La mesure pour endiguer le nombre considérable de nouveaux cas de contamination en Autriche marque son étape la plus radicale. Alexander Schallenberg, le chancelier autrichien, a annoncé, vendredi 19 novembre, l’entrée en vigueur dès lundi d’un confinement général de tout le pays pour 20 jours. Le chancelier a également annoncé qu’une obligation vaccinale serait instaurée à compter du 1er février 2022.

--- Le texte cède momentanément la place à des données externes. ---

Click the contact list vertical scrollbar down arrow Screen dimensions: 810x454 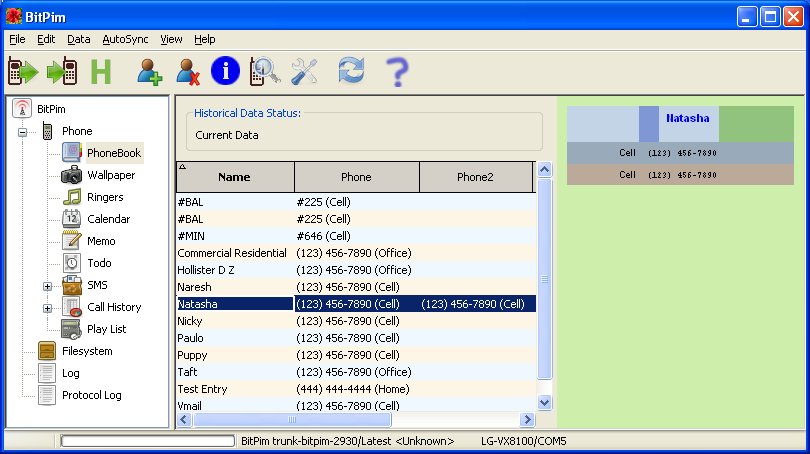545,402
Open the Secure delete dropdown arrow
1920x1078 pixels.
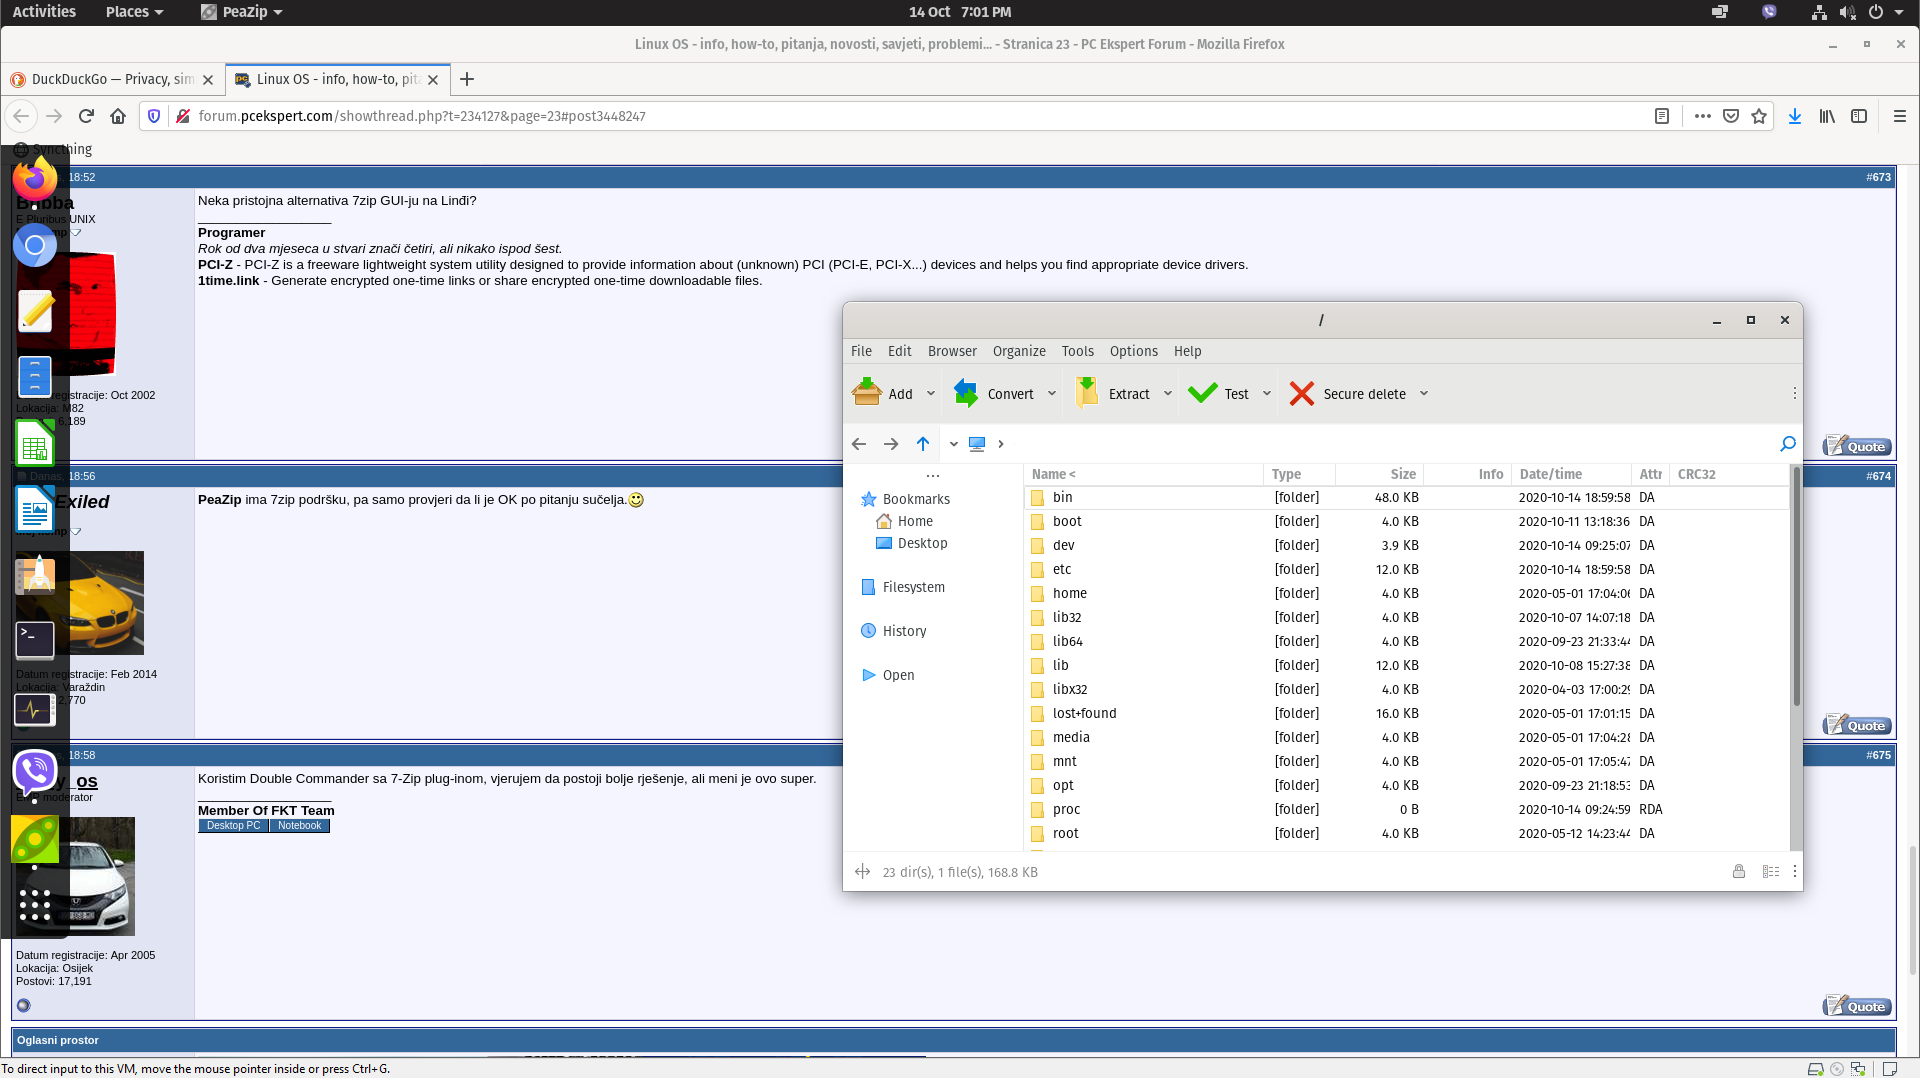pos(1424,394)
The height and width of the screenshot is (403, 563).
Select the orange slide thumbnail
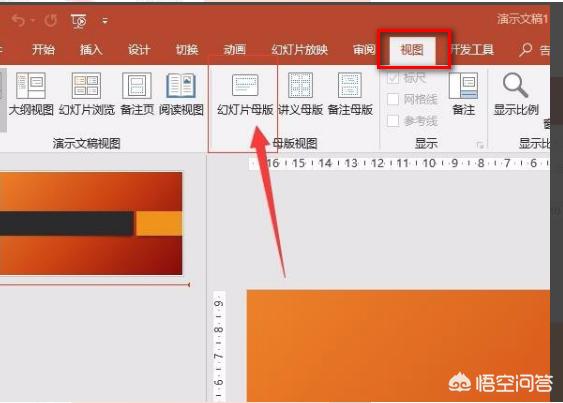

Après avoir décidé de confiner les personnes non vaccinées puis annoncé le confinement de deux régions, ce confinement général constitue une première en Europe depuis le printemps. « La dynamique des contaminations n’est pas tenable », expliquait jeudi, Wilfried Haslauer, gouverneur (ÖVP, Österreichische Volkspartei, Parti populaire, chrétien conservateur) du Land de Salzbourg, où le taux d’incidence sur sept jours a dépassé les 1 700 cas pour 100 000 habitants.

Près de 66 % de la population entièrement vaccinée
Sous la pression des mesures et de l’épidémie, le nombre de vaccinés a certes légèrement progressé ces derniers jours, mais il reste toujours tout juste dans la moyenne européenne, avec 65,6 % de l’ensemble de la population ayant reçu deux doses, ce qui est inférieur à la moyenne européenne de 67 % et loin de pays comme l’Espagne (79 %) ou la France (75 %). M. Schallenberg avait qualifié ce taux d’« honteusement bas » quand il avait fait état du projet de confinement des personnes non vaccinées.

Mais le bond épidémique actuel ne s’explique pas seulement par la faible couverture vaccinale. Environ 40 % des personnes symptomatiques positives au coronavirus durant les quatre dernières semaines avaient reçu deux doses de vaccin. Les lits de soins intensifs restent toutefois presque entièrement occupés par des non-vaccinés. Avec près de 500 patients en soins intensifs sur tout son territoire, l’Autriche est encore loin de la situation qu’on observe dans les pays voisins, tous frappés durement par cette quatrième vague.